Por fortuna, en casa las cosas son más fáciles. El presidente Lacalle Pou ha ido mostrando un particular liderazgo desde las internas y durante la transición, que se consolidó por la forma en que viene administrando la epidemia y sus secuelas sociales y económicas. Otra vez la fórmula es sencilla: prudencia, serenidad y aplomo con un gobierno de coalición alineado detrás suyo, pese a que son cinco partidos de diferente perfil.

Asusta sin embargo la situación en Brasil. El presidente Jair Bolsonaro, que llegó al gobierno como resultado del profundo desprestigio en que cayó el partido liderado por Lula da Silva, manejó la pandemia en forma contradictoria, sin una posición coherente y hasta se desprendió de su propio ministro de Salud, que encabezaba la estrategia para controlar la expansión del virus.

Más grave aún, Bolsonaro alienta a sus seguidores a enfrentarse al Supremo Tribunal y al Congreso Corte en una actitud provocadora que parecería buscar un golpe de Estado. Su desprecio a las instituciones y el deseo de que estén a su servicio encuentran similitudes con lo que hace casi dos décadas vienen haciendo Chávez y Maduro en Venezuela.

Con un país de instituciones más sólidas, también en Estados Unidos el presidente Donald Trump quiere tapar sus propias culpas en el manejo de la crisis sanitaria y para ello recrimina a China y a la OMS. Es verdad que el manejo de la epidemia en China fue oscuro y que la OMS cometió errores iniciales al no percibir la gravedad de la situación.

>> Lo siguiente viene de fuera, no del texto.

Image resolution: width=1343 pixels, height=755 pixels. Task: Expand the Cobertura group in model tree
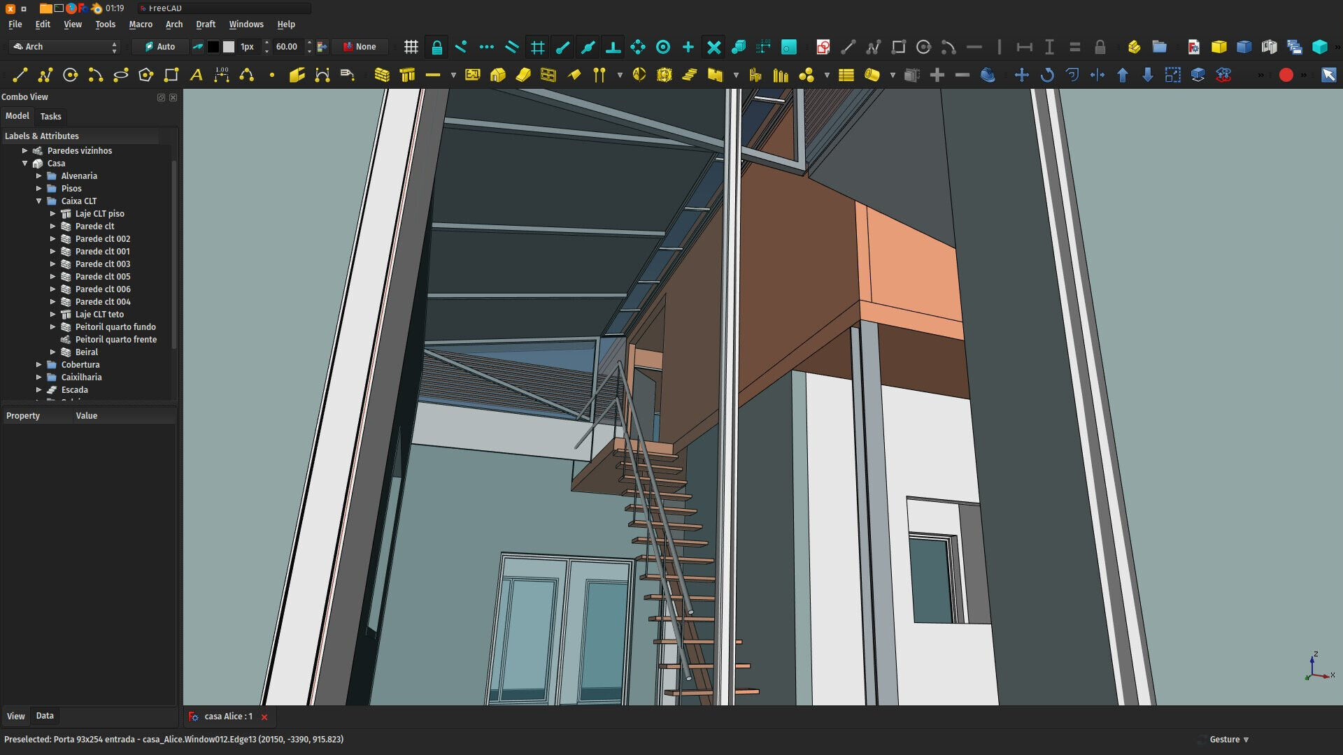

Pero Trump subestimó la pandemia por su propia cuenta, todavía no la entiende y por lo tanto le viene bien culpar a otros.

No se quedó solo con eso. Soliviantó a su gente para oponerse a medidas tomadas por los diferentes estados (federales y autónomos), no siempre de acuerdo con sus cambiantes recomendaciones.

En Brasil, el triunfo de Bolsonaro y las razones por las cuales perdió el partido de Lula, ya indicaban desde antes una crisis respecto a los valores democráticos.

En Estados Unidos, una “grieta” propia y anterior a la epidemia, venía horadando la democracia en la medida que se despreciaban normas no escritas del funcionamiento político.

Trump no inició este proceso, pero desde que comenzó su período se destacó por la forma antojadiza de manejarse y de despedir a muchos de sus asesores y ministros, uno tras otro. No muestra, pues, el aplomo necesario para confrontar la crisis sanitaria.

Pero su soberbia y su modalidad arbitraria lo llevan a que pretenda imponerse con voz de mando sobre gobernadores y legisladores e incluso amedrenta e insulta a periodistas. Sobre este fenómeno se extendieron los profesores de Harvard Steven Levitsky y Daniel Ziblatt en su libro “Cómo mueren las democracias” que ya fue recomendado en estas páginas por Juan Martín Posadas.

El tan ilusorio mapa de expansión democrática de los años 80 se ha reducido y esto no empezó con la pandemia, aunque ella podría acelerarla.

Importa entonces que aquellos líderes serenos, no autoritarios, con sensibilidad ante el drama que se vive en lo sanitario, social y económico, mantengan la calma en medio de la tormenta. Y terminen por demostrar que solo ese tipo de liderazgo consolidará la democracia, aún en aquellos lugares en que está en crisis.